◆ DOCUMENT SEGMENT

Climbing is the activity of using one's hands, feet, or any other part of the body to ascend a steep object. It is done recreationally, competitively, in trades that rely on it, and in emergency rescue and military operations. It is done indoors and out, on natural and manmade structures.
Bouldering: Ascending boulders or small outcrops, often with climbing shoes and a chalk bag or bucket. Usually, instead of using a safety rope from above, injury is avoided using a crash pad and a human spotter (to direct a falling climber on to the pad. They can also give beta, or advice)
Buildering: Ascending the exterior skeletons of buildings, typically without protective equipment.
Chalk climbing: Ascending chalk cliffs uses some of the same techniques as ice climbing .
Competition Climbing: A formal, competitive sport of recent origins, normally practiced on artificial walls that resemble natural rock formations. The International Federation of Sport Climbing (IFSC) is the official organization governing competition climbing worldwide and is recognized by the IOC and GAISF and is a member of the International World Games Association (IWGA). Competition Climbing has three major disciplines: Lead, Bouldering and Speed.
Ice climbing: Ascending ice or hard snow formations using special equipment, usually ice axes and crampons. Techniques of protecting the climber are similar to those of rock climbing, with protective devices (such as ice screws and snow wedges) adapted to frozen conditions.

◆ DATA LISTING

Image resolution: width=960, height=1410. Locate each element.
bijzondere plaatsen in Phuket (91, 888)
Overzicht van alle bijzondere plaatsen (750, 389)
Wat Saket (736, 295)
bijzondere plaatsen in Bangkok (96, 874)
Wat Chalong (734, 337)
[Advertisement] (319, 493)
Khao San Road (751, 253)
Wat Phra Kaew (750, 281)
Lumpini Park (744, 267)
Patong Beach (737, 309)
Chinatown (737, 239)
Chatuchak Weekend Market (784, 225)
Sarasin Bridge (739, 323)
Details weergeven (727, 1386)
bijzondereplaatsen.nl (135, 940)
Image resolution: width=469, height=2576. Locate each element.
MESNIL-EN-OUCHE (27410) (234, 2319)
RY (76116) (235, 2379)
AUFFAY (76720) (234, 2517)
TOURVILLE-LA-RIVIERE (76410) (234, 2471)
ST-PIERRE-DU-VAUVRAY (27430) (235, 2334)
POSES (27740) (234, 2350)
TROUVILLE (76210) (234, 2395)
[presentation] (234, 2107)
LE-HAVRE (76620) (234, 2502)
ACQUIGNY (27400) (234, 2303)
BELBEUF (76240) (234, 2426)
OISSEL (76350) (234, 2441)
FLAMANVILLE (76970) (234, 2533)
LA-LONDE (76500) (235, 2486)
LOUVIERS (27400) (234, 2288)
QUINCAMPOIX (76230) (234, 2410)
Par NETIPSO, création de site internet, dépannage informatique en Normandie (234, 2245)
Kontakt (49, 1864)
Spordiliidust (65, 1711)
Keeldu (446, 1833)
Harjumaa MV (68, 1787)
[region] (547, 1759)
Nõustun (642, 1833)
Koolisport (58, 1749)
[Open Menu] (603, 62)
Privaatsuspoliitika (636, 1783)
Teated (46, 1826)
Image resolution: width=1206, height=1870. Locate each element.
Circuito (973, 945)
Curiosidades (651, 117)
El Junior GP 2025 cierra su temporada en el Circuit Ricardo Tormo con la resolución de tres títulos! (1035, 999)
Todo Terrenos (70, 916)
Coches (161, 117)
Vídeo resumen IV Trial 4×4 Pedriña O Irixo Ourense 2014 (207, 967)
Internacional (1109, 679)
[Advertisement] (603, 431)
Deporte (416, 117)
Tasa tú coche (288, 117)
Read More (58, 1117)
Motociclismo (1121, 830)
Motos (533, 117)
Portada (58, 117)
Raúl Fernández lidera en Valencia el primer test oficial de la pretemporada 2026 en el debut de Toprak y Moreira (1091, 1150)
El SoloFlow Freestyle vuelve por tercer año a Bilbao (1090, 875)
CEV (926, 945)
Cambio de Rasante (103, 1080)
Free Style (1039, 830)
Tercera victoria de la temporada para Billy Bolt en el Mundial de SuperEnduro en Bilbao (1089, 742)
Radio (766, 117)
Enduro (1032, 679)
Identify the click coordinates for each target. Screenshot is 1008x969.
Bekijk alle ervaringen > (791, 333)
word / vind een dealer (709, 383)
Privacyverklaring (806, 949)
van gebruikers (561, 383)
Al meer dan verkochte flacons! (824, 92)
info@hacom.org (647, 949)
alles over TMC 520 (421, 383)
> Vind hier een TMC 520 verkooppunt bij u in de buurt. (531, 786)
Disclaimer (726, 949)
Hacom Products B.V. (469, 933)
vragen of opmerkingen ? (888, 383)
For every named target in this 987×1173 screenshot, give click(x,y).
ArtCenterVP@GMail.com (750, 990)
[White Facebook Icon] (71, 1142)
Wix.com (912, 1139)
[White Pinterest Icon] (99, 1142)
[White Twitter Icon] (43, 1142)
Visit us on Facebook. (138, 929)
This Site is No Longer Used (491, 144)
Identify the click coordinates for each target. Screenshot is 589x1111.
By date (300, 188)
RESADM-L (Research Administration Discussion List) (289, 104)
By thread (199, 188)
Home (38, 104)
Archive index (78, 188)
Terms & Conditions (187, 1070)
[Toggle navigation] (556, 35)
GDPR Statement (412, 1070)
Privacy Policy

◆ WHAT TO DO
**a)** Condense the paragraph of the climbing text that begins "Ice climbing: Ascending ice" into a short bulleted list that keeps its main facts.
**b)** Resume the climbing text after its last sentence, adding further entries in the same format.
None of the lines are needed for this work.

◆ SOLVED TASKS
**a)**
- Ice climbing means ascending ice or hard snow formations.
- It requires special equipment, usually ice axes and crampons.
- Climbers are protected much as in rock climbing, with devices such as ice screws and snow wedges adapted to frozen conditions.

**b)**
Lumberjack tree-trimming and competitive tree-trunk or pole climbing for speed using spikes and belts.
Rock climbing: Ascending rock formations, often using climbing shoes and a chalk bag. Equipment such as ropes, bolts, nuts, hexes and camming devices are normally employed, either as a safeguard or for artificial aid.
Top roping: Ascending a rock climbing route protected by a rope anchored at the top and protected by a belayer below
Traditional climbing (more casually known as Trad climbing) is a form of climbing without fixed anchors and bolts. Climbers place removable protection such as camming devices, nuts, and other passive and active protection that holds the rope to the rock (via the use of carabiners and webbing/slings) in the event of a fall and/or when weighted by a climber.
Rock, ice and tree climbing all usually use ropes for safety or aid. Pole climbing and rope climbing were among the first exercises to be included in the origins of modern gymnastics in the late 18th century and early 19th century.